# TAREFA:
Reproduza sem alterações o trecho do texto sobre a conferência Trabalhista em Liverpool, começando em "Este foi um" e terminando em "firmemente no comando.".

# TEXTO APRESENTADO:
-*-*-

Os Blairistas estavam em plena retirada em Liverpool nesta semana. Em contraste, a confiança do movimento Corbyn se exibia nas moções aprovadas e nos discursos militantes dos parlamentares de esquerda.
Depois de um Verão de ataques e abusos pelo lado dos Blairistas, a conferência Trabalhista deste ano foi uma oportunidade para o movimento Corbyn de lembrar à direita Trabalhista quem está realmente no comando agora.
E foi exatamente isso que fizeram, tanto com as políticas aprovadas na conferência quanto com alguns notáveis comentários de Jeremy Corbyn e John McDonnell, que enfatizaram o rompimento do partido com o Blairismo.
McDonnell, por exemplo, endossou a redação original da Cláusula IV – uma cláusula que foi removida em 1995 para inaugurar a era do Novo Trabalhismo, mas que está sendo levantada novamente no movimento trabalhista, à medida em que os trabalhadores rejeitam o desastre da privatização e os fracassos da economia de mercado.
Enquanto isso, Corbyn utilizou o seu discurso para atacar os banqueiros e financistas que “foram elogiados durante uma geração”, mas que haviam levado a economia “a se esborrachar na terra, com consequências devastadoras” há uma década, com a crise financeira de 2008.
“Mas em vez de fazer as mudanças essenciais em um sistema econômico desfeito”, assinalou o líder trabalhista, “o establishment político e corporativo pressionou como pôde para salvar e sustentar o sistema que levou ao colapso”.
Este foi um golpe claro nos Blairistas e na sua adesão servil à City de Londres e aos interesses do capitalismo; um agudo lembrete de que o Trabalhismo não é mais um partido das grandes empresas, mas um partido “para a maioria, e não para os poucos”.
Desmoralizado e derrotado
Corbyn também utilizou o seu discurso para oferecer um ramo de oliveira aos seus oponentes, prometendo “traçar uma linha sob… a discussão sobre antissemitismo”, e assegurando que o Partido Trabalhista está agora “unido e pronto para governar”.
Porém, na realidade, essas observações conciliatórias aos seus críticos foram as palavras de um homem que sabe que está agora firmemente no comando.
De fato, os Blairistas se fizeram notar por sua ausência na conferência deste ano. De forma refrescante, o tom não estava mais sendo estabelecido pela mídia do establishment ou por parlamentares carreiristas, mas pela esquerda. E, no plenário da conferência, os delegados votaram em uma série de questões para colocar os últimos pregos no ataúde do projeto do Novo Trabalhismo.

-*-*-

# ITENS EXTRAÍDOS:
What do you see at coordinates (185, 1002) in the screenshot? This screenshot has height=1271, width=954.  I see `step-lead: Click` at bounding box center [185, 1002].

-*-*-

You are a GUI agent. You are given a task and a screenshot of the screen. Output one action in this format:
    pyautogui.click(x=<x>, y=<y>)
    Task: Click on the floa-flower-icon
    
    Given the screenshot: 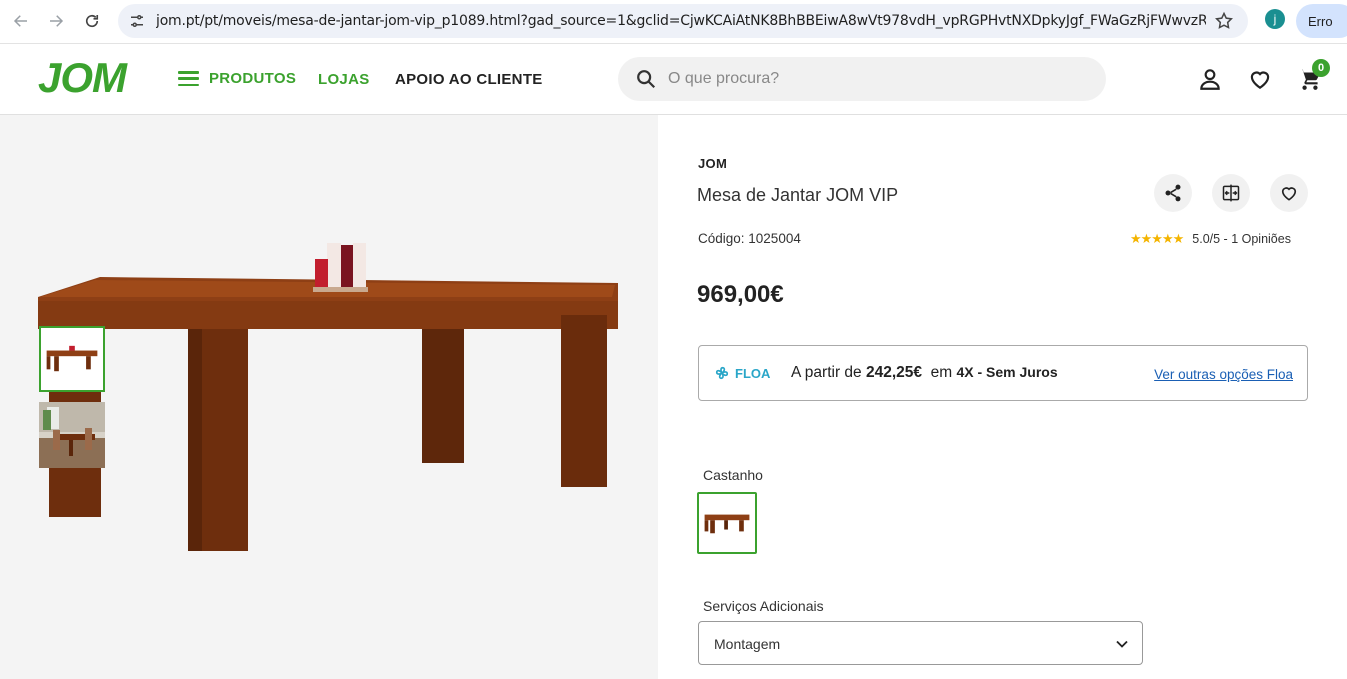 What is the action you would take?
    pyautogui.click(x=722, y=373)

-*-*-

# RESULTADO DO EXERCÍCIO:
Este foi um golpe claro nos Blairistas e na sua adesão servil à City de Londres e aos interesses do capitalismo; um agudo lembrete de que o Trabalhismo não é mais um partido das grandes empresas, mas um partido “para a maioria, e não para os poucos”.
Desmoralizado e derrotado
Corbyn também utilizou o seu discurso para oferecer um ramo de oliveira aos seus oponentes, prometendo “traçar uma linha sob… a discussão sobre antissemitismo”, e assegurando que o Partido Trabalhista está agora “unido e pronto para governar”.
Porém, na realidade, essas observações conciliatórias aos seus críticos foram as palavras de um homem que sabe que está agora firmemente no comando.